The large quantities of information are analyzed with sophisticated computer
software. In this core, Melton will produce arrayed filters that display
thousands of genes present in islet cells. The filters can be used, for
example, to identify patterns of gene expression in developing islet cells,
in islet cells from early versus later stage diabetes, or in instances
of tissue rejection. This type of survey provides insights into genes controlling
pancreatic development and disease pathology, allowing for disease intervention
by appropriate drug development or gene therapy. It may also help scientists
grow islet cells in culture.
Richard C. Mulligan, PhD
Mallinckrodt Professor of Genetics, Harvard Medical School
Howard Hughes Medical Institute Investigator, The Children’s
Hospital
Director, Harvard Gene Therapy Initiative
(617) 355-8541, mulligan@rascal.med.harvard.edu
Mulligan is an internationally recognized leader in the
development of new technologies for transferring genes into mammalian cells.
Scientists use the specialized tools created in his laboratory to unravel
basic questions about human development and to devise new therapies for
the treatment of inherited and acquired diseases. Mulligan will direct
a Mammalian Gene Transfer/Vector Core that will provide a centralized service
for the production and characterization of gene transfer reagents necessary
for each of the individual projects comprising the Center’s activities.
Such a Core will be continuously fueled by the ongoing efforts in Mulligan’s
laboratory to develop more effective gene transfer ‘vectors’ (the vehicles
used to ferry new genes into cells) and therefore will provide state of
the art technology in this area.
Neal Smith, MD
Instructor, Department of Pathology, Massachusetts General
Hospital
(617) 726-1835, smith.rex@mgh.harvard.edu
In collaboration with Colvin (see above) and immunologist
Frederic Preffer PhD, assistant professor at Harvard Medical School, Smith
will work with the Immunopathology and Molecular Biology Core.

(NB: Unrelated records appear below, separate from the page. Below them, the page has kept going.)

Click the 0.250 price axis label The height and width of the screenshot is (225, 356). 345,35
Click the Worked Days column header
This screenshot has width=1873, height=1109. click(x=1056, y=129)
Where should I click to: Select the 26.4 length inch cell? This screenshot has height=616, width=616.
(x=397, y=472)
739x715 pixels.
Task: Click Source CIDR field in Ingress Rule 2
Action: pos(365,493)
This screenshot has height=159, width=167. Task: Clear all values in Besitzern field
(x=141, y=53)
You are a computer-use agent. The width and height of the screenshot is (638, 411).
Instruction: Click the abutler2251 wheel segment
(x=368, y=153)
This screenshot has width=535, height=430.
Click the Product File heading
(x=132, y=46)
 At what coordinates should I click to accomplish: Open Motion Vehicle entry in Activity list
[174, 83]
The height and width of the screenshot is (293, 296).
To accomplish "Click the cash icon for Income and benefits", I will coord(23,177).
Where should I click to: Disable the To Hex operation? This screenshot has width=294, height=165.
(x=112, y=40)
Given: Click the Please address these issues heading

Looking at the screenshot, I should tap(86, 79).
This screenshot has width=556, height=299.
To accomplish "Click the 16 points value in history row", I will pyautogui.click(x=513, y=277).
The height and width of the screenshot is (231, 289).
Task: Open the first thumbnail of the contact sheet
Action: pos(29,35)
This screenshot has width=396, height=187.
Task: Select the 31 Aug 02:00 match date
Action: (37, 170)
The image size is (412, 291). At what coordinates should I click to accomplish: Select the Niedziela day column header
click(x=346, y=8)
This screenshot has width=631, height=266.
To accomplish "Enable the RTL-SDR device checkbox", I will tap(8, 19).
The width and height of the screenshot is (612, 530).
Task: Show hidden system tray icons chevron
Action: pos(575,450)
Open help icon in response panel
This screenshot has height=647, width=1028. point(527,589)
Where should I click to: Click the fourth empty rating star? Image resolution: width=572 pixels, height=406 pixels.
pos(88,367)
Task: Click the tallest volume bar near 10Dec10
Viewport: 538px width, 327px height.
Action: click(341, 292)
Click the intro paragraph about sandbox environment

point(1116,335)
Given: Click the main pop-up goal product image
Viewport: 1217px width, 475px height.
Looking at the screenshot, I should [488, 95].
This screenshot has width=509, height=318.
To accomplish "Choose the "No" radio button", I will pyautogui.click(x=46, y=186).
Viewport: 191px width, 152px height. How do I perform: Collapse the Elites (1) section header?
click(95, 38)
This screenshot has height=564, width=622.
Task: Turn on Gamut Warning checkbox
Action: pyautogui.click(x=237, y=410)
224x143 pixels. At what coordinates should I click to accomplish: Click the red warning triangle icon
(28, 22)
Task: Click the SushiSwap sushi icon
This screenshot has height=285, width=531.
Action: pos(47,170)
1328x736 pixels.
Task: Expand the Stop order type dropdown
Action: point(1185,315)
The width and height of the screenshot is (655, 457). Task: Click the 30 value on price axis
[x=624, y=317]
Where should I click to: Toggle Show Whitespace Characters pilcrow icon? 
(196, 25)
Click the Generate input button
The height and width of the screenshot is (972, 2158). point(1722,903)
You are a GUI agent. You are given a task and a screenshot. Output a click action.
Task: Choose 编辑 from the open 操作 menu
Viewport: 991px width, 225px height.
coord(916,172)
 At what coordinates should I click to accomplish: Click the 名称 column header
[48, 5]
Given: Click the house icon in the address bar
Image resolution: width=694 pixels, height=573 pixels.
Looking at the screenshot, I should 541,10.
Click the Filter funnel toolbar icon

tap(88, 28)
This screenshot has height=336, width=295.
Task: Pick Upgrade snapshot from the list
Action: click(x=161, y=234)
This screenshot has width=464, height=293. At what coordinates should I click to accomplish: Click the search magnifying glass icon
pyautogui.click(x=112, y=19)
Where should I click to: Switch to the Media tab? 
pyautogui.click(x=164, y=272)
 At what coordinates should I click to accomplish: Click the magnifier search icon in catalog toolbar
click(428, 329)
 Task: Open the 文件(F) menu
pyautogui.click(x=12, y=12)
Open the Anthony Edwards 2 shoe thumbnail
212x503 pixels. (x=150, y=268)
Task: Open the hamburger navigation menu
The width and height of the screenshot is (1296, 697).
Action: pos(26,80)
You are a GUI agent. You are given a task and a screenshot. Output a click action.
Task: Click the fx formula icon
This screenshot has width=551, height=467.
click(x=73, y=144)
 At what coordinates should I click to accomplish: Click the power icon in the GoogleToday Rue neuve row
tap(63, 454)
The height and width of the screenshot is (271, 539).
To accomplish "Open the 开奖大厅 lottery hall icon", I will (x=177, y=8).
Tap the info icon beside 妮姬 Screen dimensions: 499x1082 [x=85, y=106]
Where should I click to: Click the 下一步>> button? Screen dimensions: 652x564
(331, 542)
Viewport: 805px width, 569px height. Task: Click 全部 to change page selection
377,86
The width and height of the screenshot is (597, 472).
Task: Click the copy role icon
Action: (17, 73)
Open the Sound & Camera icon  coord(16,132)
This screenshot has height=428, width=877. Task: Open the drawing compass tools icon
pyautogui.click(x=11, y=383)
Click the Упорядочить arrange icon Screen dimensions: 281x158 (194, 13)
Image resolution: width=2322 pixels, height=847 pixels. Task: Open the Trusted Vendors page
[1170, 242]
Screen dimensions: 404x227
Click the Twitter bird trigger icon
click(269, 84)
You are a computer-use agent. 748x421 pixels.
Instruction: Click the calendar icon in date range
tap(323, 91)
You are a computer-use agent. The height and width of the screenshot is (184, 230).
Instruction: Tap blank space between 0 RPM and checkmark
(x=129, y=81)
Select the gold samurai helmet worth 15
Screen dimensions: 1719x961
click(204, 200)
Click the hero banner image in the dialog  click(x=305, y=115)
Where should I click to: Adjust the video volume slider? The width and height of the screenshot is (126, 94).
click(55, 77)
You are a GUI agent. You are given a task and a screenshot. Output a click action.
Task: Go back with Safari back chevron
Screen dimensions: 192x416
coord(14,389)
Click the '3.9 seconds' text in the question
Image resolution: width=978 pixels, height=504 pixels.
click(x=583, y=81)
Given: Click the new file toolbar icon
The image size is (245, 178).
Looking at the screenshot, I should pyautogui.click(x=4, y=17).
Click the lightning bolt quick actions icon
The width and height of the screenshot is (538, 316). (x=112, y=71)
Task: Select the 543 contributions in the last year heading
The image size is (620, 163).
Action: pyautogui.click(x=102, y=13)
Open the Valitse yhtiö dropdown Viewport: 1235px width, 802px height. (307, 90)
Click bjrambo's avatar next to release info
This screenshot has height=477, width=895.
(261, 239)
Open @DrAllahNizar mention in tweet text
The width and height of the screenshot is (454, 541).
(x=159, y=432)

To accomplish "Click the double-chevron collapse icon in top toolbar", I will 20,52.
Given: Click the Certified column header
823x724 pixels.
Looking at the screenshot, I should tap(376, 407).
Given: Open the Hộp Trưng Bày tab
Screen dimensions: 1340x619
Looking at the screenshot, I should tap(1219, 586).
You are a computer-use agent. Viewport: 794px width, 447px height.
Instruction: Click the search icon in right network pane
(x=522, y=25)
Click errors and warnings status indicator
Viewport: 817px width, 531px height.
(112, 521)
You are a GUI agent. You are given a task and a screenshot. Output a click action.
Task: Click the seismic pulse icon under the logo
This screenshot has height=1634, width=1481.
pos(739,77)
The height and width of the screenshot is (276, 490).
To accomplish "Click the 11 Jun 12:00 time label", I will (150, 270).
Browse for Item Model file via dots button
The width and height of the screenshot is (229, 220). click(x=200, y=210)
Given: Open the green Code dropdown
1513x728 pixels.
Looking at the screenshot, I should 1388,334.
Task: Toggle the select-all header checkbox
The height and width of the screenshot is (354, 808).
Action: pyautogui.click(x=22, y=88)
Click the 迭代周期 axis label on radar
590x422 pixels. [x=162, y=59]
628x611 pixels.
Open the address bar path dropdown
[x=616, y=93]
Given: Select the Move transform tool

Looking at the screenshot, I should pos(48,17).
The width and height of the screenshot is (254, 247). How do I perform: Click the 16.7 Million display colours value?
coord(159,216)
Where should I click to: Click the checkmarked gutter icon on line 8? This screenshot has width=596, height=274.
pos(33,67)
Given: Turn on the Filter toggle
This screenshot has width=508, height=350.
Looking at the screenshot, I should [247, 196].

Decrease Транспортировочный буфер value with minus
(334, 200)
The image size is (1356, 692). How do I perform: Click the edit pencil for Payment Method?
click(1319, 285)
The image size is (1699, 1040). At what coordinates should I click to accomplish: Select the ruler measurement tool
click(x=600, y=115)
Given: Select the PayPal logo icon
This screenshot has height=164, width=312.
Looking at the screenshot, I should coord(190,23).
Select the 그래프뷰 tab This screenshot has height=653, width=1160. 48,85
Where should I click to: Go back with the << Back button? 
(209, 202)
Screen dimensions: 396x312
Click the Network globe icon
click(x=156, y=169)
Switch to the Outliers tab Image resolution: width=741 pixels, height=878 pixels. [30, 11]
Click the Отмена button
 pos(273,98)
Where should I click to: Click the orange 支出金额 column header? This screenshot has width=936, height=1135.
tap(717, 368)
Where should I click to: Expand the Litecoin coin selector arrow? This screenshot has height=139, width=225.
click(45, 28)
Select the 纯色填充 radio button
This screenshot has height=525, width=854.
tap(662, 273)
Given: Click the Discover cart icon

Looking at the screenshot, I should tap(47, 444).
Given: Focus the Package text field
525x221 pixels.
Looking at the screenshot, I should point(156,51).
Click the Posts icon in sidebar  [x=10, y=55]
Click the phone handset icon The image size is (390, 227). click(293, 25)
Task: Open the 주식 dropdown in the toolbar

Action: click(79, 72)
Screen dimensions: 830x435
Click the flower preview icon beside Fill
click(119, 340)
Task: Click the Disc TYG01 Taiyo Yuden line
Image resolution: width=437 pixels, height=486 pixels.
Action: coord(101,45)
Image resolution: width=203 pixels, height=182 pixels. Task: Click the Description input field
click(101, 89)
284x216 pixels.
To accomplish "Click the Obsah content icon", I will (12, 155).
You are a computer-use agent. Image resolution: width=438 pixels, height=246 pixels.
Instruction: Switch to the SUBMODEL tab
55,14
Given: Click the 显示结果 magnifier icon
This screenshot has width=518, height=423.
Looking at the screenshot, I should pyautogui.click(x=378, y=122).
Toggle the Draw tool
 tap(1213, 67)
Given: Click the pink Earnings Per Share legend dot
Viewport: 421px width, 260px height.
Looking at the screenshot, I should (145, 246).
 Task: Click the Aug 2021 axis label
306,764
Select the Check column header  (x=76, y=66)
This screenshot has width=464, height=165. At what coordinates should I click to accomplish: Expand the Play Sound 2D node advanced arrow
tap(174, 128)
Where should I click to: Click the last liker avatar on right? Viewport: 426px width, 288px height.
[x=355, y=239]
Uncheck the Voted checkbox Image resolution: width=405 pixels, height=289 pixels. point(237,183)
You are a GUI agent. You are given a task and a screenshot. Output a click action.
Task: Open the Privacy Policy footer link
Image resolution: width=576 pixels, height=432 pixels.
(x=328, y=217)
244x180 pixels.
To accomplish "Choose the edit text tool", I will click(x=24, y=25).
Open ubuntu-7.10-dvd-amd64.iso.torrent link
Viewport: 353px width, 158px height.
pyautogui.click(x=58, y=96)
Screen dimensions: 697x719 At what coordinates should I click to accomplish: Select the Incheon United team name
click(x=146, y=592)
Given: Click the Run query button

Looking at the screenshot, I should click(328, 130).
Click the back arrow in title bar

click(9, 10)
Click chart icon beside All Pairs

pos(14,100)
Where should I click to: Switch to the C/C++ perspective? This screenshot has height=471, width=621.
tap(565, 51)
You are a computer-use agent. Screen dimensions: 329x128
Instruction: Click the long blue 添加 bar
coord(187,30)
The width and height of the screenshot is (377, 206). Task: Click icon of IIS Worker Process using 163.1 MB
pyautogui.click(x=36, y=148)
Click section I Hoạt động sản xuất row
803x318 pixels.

Tissue analysis
from both patients and from experimental animals will help explain how
islet graft are destroyed and how islets are lost as diabetes develops.
This core will provide Center investigators with morphological analysis
of the immune responses in these tissues. In parallel, Bonner-Weir, an
expert in islet morphology and pathology, will be running a related core,
the Islet Histology Core for analysis of the islet cells themselves. Both
cores will provide numerous techniques to identify the cell type and whether
the cells are dying or differentiating. In addition to the tissue analysis,
interpretation and collaboration will be given as needed.